» Your task: An exact transcript of every entry is required, without any of the pictures.

:: Material to process

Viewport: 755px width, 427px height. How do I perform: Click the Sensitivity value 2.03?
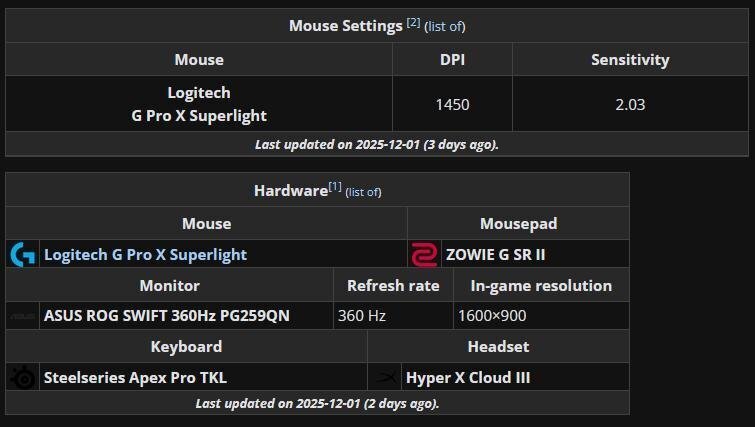[x=629, y=104]
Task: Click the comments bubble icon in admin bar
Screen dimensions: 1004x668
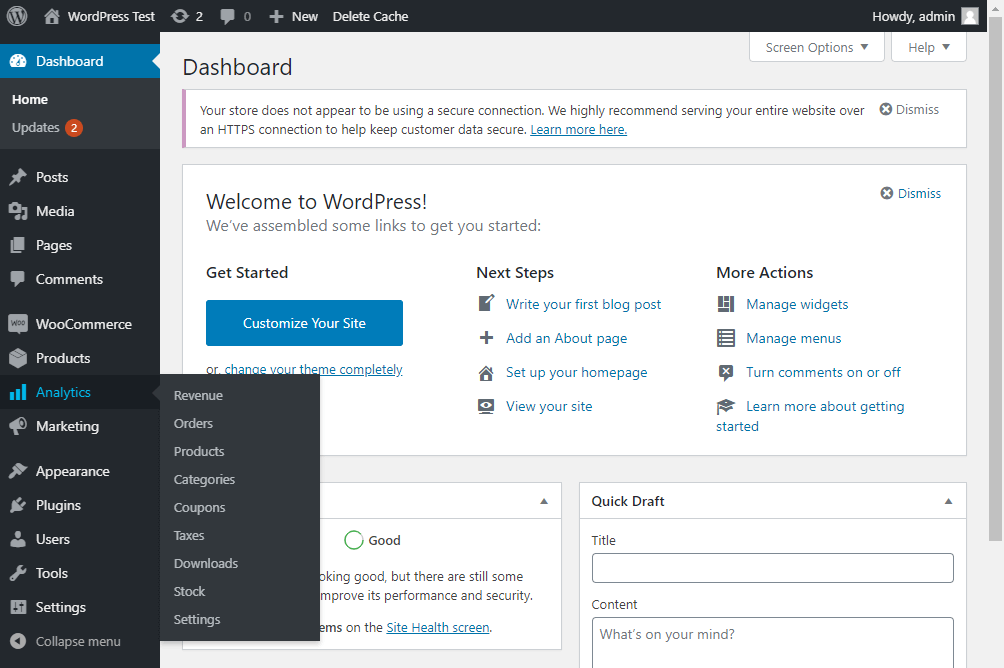Action: click(x=228, y=16)
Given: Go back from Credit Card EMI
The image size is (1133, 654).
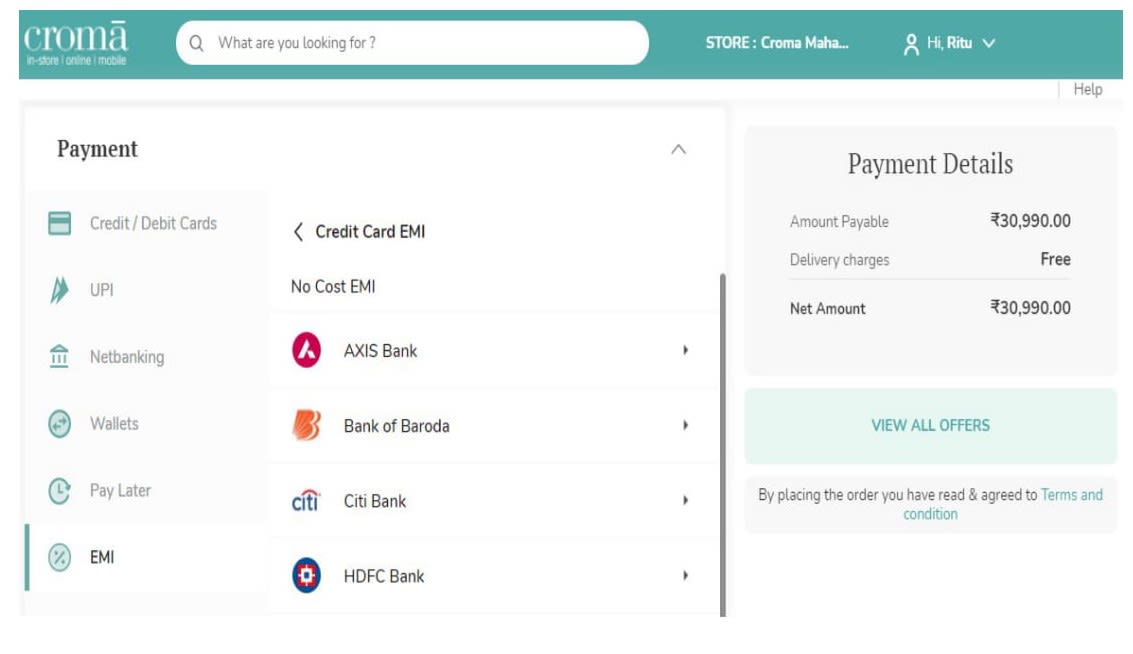Looking at the screenshot, I should click(x=298, y=232).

::::

» Answer box:
Viewport: 755px width, 427px height. How do I perform: Click the Sensitivity value 2.03?
[x=629, y=104]
Task: Click the comments bubble icon in admin bar
Screen dimensions: 1004x668
Action: click(x=228, y=16)
Given: Go back from Credit Card EMI
The image size is (1133, 654).
Looking at the screenshot, I should click(x=298, y=232).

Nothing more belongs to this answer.